Lollita’s character is intricately layered. Her implicit love of the classic writers competes with her admiration of the late bloomer contemporary wordsmiths. She is a woman of many parts – columnist, content writer, poet, online shopper, Netflix-aholic, Rumi fan; the list is open-ended. However, what makes her sparkle is her undimmed optimism that makes her face myriad disappointments, each a pin prick on her path to the “gilt-edged gossamer grandeur feeding her day dreaming.”

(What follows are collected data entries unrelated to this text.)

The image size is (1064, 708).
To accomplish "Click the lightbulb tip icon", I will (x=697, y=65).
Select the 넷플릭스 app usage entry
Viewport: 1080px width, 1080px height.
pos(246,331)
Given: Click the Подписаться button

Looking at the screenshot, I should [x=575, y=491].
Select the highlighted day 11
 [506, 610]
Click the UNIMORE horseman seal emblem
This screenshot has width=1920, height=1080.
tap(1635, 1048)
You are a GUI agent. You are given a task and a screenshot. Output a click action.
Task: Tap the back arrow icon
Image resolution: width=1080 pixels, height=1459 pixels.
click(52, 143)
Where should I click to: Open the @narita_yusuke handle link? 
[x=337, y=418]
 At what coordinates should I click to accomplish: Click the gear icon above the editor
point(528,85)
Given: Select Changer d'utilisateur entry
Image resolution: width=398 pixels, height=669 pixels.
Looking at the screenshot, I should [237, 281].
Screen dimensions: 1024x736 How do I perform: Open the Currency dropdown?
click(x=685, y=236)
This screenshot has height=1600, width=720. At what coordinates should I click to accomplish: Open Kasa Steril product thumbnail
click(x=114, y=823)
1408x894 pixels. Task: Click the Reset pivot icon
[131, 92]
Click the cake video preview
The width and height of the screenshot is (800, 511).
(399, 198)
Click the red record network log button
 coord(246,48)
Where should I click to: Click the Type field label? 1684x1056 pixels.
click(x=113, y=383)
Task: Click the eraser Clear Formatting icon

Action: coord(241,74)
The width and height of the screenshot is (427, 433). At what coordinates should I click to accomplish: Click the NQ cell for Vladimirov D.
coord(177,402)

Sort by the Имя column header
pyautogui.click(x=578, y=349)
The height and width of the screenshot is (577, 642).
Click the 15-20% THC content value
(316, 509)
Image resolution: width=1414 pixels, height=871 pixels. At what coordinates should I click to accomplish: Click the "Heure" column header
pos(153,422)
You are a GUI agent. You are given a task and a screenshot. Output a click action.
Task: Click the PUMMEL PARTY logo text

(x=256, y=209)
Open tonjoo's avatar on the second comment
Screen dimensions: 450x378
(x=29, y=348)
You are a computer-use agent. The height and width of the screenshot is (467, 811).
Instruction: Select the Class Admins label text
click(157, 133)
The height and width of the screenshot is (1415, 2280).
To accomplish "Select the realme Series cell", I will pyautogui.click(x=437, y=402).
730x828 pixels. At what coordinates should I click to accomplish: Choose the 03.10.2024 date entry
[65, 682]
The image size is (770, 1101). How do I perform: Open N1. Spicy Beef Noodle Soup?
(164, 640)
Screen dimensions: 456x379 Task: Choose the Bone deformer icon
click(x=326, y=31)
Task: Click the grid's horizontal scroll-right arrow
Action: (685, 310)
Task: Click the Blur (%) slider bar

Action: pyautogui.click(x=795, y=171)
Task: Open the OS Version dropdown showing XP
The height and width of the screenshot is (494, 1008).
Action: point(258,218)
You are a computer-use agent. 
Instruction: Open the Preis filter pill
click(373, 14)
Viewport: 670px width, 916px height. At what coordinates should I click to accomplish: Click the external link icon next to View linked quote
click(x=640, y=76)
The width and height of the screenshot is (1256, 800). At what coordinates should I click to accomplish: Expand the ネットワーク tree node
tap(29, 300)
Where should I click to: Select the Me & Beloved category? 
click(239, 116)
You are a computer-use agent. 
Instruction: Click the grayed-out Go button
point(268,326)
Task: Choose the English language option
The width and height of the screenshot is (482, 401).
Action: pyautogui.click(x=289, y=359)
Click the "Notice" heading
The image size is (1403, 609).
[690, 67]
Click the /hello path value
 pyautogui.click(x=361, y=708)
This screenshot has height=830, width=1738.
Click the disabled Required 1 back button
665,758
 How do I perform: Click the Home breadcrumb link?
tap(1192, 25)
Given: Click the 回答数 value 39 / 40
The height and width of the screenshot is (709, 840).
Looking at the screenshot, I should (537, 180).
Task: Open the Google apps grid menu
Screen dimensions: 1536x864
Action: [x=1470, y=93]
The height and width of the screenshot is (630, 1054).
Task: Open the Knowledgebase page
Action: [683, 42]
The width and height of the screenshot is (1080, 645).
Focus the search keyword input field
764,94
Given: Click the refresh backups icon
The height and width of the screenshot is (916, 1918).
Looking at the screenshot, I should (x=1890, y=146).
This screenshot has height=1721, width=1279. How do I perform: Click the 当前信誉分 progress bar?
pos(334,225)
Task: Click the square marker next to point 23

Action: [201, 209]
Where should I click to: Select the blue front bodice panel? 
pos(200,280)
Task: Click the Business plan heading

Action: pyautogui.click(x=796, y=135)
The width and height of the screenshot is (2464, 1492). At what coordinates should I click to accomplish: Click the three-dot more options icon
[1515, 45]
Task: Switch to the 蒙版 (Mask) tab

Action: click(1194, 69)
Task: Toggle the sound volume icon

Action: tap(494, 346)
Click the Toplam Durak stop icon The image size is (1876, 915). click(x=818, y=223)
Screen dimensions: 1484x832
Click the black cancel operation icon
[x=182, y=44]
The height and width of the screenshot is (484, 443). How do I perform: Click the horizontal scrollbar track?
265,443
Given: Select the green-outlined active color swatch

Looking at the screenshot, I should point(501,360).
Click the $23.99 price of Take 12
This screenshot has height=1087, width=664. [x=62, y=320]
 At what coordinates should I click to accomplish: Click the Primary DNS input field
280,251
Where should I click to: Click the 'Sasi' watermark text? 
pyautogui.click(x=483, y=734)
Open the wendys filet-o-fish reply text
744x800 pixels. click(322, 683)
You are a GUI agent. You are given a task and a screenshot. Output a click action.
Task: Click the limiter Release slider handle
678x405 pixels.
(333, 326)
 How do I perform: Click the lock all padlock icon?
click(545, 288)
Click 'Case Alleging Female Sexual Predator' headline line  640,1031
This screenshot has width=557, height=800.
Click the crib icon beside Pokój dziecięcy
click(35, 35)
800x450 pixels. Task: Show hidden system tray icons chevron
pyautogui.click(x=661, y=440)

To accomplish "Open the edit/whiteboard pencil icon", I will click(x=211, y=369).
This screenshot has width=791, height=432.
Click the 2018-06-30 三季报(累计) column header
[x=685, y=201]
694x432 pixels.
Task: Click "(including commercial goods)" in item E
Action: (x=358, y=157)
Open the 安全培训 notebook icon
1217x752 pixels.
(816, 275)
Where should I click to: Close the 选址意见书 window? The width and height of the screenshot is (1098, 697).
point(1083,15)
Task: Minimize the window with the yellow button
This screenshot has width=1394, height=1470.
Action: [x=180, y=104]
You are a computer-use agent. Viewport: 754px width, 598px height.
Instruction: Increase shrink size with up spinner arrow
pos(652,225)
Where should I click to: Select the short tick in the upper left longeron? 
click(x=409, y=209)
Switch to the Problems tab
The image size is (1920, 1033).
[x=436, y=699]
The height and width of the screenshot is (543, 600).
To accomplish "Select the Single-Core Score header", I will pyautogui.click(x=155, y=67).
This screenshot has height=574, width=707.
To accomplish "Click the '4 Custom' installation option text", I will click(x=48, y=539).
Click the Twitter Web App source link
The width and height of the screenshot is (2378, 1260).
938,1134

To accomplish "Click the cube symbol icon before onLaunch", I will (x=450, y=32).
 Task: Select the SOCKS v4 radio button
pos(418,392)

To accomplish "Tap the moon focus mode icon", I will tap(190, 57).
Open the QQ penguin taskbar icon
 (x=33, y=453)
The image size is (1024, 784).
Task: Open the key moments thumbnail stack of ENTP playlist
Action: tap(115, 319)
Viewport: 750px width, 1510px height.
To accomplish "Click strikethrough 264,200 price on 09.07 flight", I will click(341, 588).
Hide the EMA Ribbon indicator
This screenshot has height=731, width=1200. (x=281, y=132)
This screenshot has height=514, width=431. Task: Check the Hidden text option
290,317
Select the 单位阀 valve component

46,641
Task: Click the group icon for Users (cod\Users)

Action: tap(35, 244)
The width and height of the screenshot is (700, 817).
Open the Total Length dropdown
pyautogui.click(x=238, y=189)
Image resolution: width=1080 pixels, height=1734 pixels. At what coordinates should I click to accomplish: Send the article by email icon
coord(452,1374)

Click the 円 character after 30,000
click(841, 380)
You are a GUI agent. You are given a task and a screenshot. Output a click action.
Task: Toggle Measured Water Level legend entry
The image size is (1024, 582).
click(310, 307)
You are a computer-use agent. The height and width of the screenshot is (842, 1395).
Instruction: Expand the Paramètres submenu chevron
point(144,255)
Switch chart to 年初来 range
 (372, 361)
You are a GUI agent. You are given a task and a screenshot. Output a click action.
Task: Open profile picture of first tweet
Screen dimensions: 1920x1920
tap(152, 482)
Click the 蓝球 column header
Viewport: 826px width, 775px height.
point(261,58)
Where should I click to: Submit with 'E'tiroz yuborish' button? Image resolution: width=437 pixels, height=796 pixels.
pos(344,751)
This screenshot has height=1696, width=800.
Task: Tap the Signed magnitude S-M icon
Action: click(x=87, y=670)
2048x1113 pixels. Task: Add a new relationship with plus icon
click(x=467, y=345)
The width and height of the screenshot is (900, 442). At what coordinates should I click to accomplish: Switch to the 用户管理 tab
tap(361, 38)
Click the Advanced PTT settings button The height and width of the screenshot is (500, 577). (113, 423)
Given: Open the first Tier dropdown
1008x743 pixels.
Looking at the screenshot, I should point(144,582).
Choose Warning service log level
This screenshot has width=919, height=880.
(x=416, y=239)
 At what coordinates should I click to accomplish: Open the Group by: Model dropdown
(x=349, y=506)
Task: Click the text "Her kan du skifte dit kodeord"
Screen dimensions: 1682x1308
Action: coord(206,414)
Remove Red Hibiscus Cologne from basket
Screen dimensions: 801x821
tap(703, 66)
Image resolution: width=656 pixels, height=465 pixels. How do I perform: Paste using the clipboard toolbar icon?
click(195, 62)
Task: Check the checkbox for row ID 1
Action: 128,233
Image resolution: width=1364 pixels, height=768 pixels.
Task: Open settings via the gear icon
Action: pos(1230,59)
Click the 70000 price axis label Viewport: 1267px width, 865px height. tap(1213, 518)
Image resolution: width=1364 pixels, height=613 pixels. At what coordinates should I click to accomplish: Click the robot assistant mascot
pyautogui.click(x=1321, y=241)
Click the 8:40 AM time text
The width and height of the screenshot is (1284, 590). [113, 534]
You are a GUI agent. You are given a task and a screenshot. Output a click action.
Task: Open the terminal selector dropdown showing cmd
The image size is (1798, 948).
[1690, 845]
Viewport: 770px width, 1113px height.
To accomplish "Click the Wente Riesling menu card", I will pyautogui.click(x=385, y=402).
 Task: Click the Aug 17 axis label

Chetna Keer’s strength lies in her vivid imagination and her unusual descriptions, which are often contemporary and relatable. She strews her metaphors about with studied nonchalance, using colloquialisms with perfect ease. However, it is apparent that she chooses her words and phrases with care, so that she can showcase them with maximum effect.

As Lollita sets about “to turn Lockdown into the proverbial Lemonade”, she struts her way across the stage to meet commissioning editors and literary agents, descriptions of whom are highly amusing. The author’s literary craftsmanship comes to the fore as she plays around with words, throwing up a potpourri of similes and figures of speech that make her narrative sparkle. For example:

A landscape which “bore more resemblance to the freckled face of a teeny-bopper, where pimples popping from every pore present an eyesore.”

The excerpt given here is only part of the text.